Staff Sergeant Junior J. Spurrier's official Medal of Honor citation reads:

For conspicuous gallantry and intrepidity at risk of his life above and beyond the call of duty in action against the enemy at Achain, France, on 13 November 1944. At 2 p.m., Company G attacked the village of Achain from the east. S/Sgt. Spurrier armed with a BAR passed around the village and advanced alone. Attacking from the west, he immediately killed 3 Germans. From this time until dark, S/Sgt. Spurrier, using at different times his BAR and M1 rifle, American and German rocket launchers, a German automatic pistol, and hand grenades, continued his solitary attack against the enemy regardless of all types of small-arms and automatic-weapons fire. As a result of his heroic actions he killed an officer and 24 enlisted men and captured 2 officers and 2 enlisted men. His valor has shed fresh honor on the U.S. Armed Forces.

Spurrier was wounded again on December 9, 1944, receiving a second Purple Heart. He was transferred to Company K of the 134th Infantry Regiment on April 24, 1945, and returned to the United States soon after. He was discharged from the U.S. Army on June 19, 1945. Spurrier had a younger brother, George, who also served in the Army and was killed in action in France on July 28, 1944, while with the 314th Infantry Regiment, 79th Infantry Division.

==Later life and death==

Spurrier was noted as an extraordinarily brave and independent prankster who often clashed with his commanders, and went absent without leave several times during his service. Discharged after World War II, he attempted to go into business and had a brief stint as a pitcher with the Galax Leafs of the Class D Blue Ridge League before re-enlisting in the U.S. Army in 1947. He was elevated to the rank of technical sergeant and placed on recruiting duty. He had a severe problem with alcohol, and was demoted to the rank of private in 1950; Spurrier deserted his post during the Korean War and the Army gave him an honorable discharge in 1951 rather than court-martial him.

Spurrier had a turbulent and remarkable life after the military. He had a difficult time adjusting to civilian life, possibly due to posttraumatic stress disorder, and had several run-ins with the law in Virginia and Maryland.
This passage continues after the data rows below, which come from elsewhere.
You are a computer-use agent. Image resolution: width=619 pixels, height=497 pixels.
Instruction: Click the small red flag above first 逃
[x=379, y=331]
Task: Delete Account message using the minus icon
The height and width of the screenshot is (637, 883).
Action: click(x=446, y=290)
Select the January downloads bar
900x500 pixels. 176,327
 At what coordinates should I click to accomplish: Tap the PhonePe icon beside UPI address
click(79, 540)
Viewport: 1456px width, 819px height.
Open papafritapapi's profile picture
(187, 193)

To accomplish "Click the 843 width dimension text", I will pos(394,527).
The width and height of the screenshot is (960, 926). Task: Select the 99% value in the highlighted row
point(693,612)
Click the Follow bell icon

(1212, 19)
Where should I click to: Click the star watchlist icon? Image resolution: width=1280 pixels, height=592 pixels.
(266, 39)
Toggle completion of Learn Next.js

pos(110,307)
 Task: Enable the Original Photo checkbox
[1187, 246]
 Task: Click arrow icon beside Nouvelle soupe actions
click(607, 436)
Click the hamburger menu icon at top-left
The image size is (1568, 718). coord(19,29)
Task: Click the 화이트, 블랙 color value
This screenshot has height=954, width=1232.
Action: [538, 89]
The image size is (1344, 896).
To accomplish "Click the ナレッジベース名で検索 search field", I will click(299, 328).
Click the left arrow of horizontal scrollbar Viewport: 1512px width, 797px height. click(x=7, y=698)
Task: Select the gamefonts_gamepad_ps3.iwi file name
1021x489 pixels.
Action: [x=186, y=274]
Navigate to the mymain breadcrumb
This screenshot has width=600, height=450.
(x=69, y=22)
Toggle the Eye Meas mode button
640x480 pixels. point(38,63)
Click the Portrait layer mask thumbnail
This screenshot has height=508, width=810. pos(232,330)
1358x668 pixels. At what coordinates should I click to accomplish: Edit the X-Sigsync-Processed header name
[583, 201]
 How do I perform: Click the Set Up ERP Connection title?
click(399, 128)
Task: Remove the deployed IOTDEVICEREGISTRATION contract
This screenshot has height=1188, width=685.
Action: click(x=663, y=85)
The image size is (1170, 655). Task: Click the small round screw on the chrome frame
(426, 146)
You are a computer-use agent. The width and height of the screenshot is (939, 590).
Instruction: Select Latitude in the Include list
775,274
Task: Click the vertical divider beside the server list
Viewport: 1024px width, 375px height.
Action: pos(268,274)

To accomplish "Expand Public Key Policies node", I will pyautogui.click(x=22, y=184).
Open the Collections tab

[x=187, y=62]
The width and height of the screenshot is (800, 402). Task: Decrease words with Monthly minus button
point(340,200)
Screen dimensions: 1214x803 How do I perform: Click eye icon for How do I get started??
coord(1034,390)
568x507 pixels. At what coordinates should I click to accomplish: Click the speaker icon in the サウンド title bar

He eventually served three jail sentences, being released for the last time in 1969. Spurrier became a teetotaler, ran a radio and television repair business, and retired to a cabin in eastern Tennessee.

Junior J. Spurrier died in relative obscurity on February 25, 1984, at the age of 61 after a lengthy illness. He was survived by a brother, a sister, and a daughter. He is buried in Mountain Home National Cemetery (Section HH, Row 15, Grave 8), in Johnson City, Tennessee.

A memorial to Spurrier was dedicated at the Mercer County War Museum on July 2, 2006. Several of Spurrier's original awards were believed lost, but were located in November 2011. Spurrier's Medal of Honor and other medals were presented to his two surviving sisters in a ceremony held on December 2, 2011.

==See also==

- List of Medal of Honor recipients

==Notes==

1. Conflicting information exists as to Junior J. Spurrier's early life and his date and place of enlistment into the military. Official United States Army enlistment records state that Spurrier's place of residence in September 1940 was Wise County, Virginia and that he voluntarily enlisted at Richmond, Virginia, on September 25, 1940. General orders from the 35th Infantry Division for the award of Spurrier's two Purple Hearts likewise say that he "entered military service" from Virginia. Conversely, Spurrier's Medal of Honor citation says that he was born in Russell County, Kentucky, and "entered service" at Riggs, Kentucky.

2. One Bluefield Daily Telegraph article lists his service in the Pacific as twenty-two months, while another says thirty-one months; the latter may be his service in the Army as a whole up to the point when he returned to the United States.